Securities and Exchange Commission
December 1, 2011
Page 2

 
The Company advises the Staff that it has considered whether it is required to file a Form 8-K under Item 4.02 reporting a non-reliance on previously issued financial statements or a related audit report or completed interim review.  Although the Company has determined that it is appropriate to replace the “abbreviated carve-out” financial statements for the Isaac Mizrahi Business with full carve-out financial statements, the Company has determined that it is not required to file a Form 8-K and an Item 4.02 because such change does not constitute an error in such financial statements, a change in accounting principle, a change in an estimate or a change in the reporting entity as addressed in FASB ASC Topic 250.  The Company has also considered and determined that no significant changes or errors in the previously filed financial statements occurred as a result of the expansion of the Isaac Mizrahi Business financial statements.

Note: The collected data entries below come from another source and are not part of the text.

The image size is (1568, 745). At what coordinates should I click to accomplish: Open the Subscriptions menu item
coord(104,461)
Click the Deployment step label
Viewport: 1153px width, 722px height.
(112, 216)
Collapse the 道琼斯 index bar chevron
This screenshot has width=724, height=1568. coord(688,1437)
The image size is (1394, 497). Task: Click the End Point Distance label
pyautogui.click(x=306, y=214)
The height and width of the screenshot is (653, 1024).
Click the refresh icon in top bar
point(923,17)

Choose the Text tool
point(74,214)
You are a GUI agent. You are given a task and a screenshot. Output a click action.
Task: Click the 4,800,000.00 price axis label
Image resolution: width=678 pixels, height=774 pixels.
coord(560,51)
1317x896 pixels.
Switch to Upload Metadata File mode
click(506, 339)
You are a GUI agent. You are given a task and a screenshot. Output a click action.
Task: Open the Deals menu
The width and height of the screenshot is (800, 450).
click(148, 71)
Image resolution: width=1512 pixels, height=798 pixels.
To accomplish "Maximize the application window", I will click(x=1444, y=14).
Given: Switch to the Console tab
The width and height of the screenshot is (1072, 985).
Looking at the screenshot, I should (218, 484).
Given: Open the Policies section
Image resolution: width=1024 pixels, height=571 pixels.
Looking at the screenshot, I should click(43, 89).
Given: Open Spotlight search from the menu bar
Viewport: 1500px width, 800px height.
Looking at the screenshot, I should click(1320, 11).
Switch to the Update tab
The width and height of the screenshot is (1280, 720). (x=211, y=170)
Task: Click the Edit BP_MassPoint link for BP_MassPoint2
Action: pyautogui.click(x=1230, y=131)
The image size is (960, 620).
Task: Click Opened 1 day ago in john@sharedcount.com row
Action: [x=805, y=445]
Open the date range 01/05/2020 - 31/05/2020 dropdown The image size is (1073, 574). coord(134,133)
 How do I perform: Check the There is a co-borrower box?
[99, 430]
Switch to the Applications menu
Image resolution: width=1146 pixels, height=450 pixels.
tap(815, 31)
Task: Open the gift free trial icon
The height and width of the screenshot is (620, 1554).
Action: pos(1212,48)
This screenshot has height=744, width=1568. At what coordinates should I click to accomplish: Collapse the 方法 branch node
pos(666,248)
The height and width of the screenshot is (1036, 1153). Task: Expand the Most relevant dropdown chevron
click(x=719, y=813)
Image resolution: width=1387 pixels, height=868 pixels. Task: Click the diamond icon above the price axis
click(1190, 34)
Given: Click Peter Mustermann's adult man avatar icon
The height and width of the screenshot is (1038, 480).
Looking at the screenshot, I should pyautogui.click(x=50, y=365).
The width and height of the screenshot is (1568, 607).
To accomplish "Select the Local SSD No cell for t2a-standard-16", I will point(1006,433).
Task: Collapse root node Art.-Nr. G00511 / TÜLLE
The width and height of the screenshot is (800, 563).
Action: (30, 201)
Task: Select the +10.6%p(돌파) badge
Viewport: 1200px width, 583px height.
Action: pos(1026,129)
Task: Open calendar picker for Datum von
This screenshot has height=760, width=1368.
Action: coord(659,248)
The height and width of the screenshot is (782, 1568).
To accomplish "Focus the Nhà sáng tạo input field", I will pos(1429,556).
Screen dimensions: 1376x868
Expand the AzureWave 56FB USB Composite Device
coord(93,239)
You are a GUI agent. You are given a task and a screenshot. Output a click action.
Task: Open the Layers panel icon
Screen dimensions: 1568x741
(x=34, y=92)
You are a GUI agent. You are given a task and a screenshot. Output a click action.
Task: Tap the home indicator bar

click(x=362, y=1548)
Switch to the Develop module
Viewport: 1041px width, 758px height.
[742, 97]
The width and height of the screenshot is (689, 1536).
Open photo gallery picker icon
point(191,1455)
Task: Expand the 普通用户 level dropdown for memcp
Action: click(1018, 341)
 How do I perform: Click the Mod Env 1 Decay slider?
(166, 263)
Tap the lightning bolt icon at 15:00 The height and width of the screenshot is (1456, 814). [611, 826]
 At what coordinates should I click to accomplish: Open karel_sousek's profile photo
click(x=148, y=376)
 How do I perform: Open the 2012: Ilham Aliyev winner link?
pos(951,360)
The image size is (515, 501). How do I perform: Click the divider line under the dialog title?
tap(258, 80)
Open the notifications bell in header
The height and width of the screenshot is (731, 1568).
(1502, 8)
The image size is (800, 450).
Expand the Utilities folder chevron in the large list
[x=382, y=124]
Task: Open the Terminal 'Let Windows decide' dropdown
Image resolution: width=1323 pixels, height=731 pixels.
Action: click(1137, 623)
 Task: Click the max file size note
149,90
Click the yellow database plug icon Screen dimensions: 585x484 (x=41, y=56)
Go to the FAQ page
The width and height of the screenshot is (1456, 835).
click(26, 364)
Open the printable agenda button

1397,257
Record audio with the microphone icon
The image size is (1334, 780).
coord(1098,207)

The lack of supplemental disclosure that would be provided in the full financial statements is not misleading to users that are relying on the abbreviated carve-out financial statements.
 
Additionally, the Company’s registered independent public accountants have not advised the Company that they intend to advise the Company that disclosure should be made or action should be taken to prevent future reliance on a previously issued audit report or completed interim review related to previously issued financial statements.
 
If you have any questions or require any additional information, please do not hesitate to contact the undersigned at the number indicated above or Brad L. Shiffman, Esq. of Blank Rome LLP at (212) 885-5442.

Very truly yours,
 
XCEL BRANDS, INC.
 
 
/s/ James F. Haran
By:
James F. Haran
Title:
Chief Financial Officer

cc:           Brad L. Shiffman, Esq.